I try not to divest too much of my time to the past, but like most people, I like the emotionality of nostalgia when it relates to music.  Like a lot of music, this song isn't actually tied to some event or some emotional state, but more of a generic time in my life.  I think about listening to this album in my little Nissan, driving home at night from school or some show or some thing, music blaring.  Being 20, 22, 26, and having every song hit me in the guts, typically the impetus for dreaming about the future to escape the present.   I wish I'd been able to spend more of my 20s being happy, so my nostalgia would be more joyous.  If there's anything lost in getting older, it's that little seems "new" anymore, even the melancholy, so I'm happy to rediscover these songs now and again, to remind myself of bitter times.


Saturday, December 3, 2016

"The good we secure for ourselves is precarious and uncertain until it is secured for all of us and incorporated into our common life.”

I haven't posted since the election, because I keep waiting for some profound idea to come to my head, but I'm still just stumbling about and trying to evolve coherent thoughts.  Clearly, I'm enraged and saddened.  I'm confused and scared to a point that it has truly impacted my mental health.  That's pretty incredible, right?  From an election?  I'm an anxious, avoidant guy, there's no doubt about that, but this has impacted my perception of reality.  I'm terrified for all my friends and for billions I don't know.  Are my friends going to find themselves un-married one day?  Did Trump just reignite the ire of India about Pakistan?  And China about Taiwan?  Is my Taiwanese friend now stuck in a mess because Teflon Don can't help but middle finger China?  Are we going to have a bathroom bill nationwide?  Is California's smog coming back?  Are we going to fuck public schools up forever because rich people like rich schools but don't want to pay for them?

I'm terrified for myself, too, since I'm some sort of scientist and I rely on federal research dollars to figure out ways to stop locking up minorities and poor children.  Gee, I wonder how that'll work in a "law and order" society.  Not well, I imagine.


I think the end result from all of this is that I am again reminded of why I'm in social work.  Social work is about resistance.  It's about ethical fortitude and social justice.  Community-building and unification.  It's a values-based discipline that represents and supports the underrepresented and the disenfranchised.  And since that's going to be a solid 40% of the country in 6 weeks, it's important that social workers unite to start and lead movements and to prop up those who are most affected.

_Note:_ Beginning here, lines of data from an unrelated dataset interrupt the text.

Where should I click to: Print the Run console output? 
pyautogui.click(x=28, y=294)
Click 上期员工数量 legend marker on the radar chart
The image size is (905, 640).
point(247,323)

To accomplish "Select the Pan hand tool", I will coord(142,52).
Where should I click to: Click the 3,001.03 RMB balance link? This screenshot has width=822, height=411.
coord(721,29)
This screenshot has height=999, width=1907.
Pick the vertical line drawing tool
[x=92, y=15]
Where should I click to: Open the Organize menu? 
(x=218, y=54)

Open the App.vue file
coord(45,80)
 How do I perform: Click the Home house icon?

As a kid, I was rebellious and angry and I wanted to "fight the system," although, you know, I was 14 and couldn't clearly explicate what "the system" was or why it made me angry.  But, I knew some people were not treated fairly.  Some people had it harder than others, some were not treated as people at all, and that there were structural reasons for this was inherently wrong..  I had it ok in some ways, hard in others, but I knew I had to help people with whatever privilege I was given or earned.  What good is being human if not to help other humans?  To leave the world in a better place than it was provided?  It's what brought me to social work, which I'm now convinced is the progenitor of punk rock.  Exposing power structures, DIYing the hell out of everything, breaking down barriers and forming a community of inclusion. On top of it, we will kick in your door and save your children from whatever horrific shit you're doing to them.  We will save you from yourself.


This new leadership feels like it's going to bleed into every aspect of life I've ever taken for granted as "normal."  We became complacent, assuming the world was progressing slowly, but surely.  That's now in jeopardy.  We will see new barriers, new oppression, new dangers to people's lives, in addition to a resurgence of the old ones.

It's time that we Jane Addams the fuck out of this country.  It's time we kick complacency in the shins, unite, and undo the wrongs we see around us.

We can laugh about 2016 being a dumpster fire or whatever, but I'm putting it out here now that 2017 is on notice.  It's time we secure the good for all of us.  And if 2017 pulls any of the bullshit we've seen this year, we're going to have to fuck it up.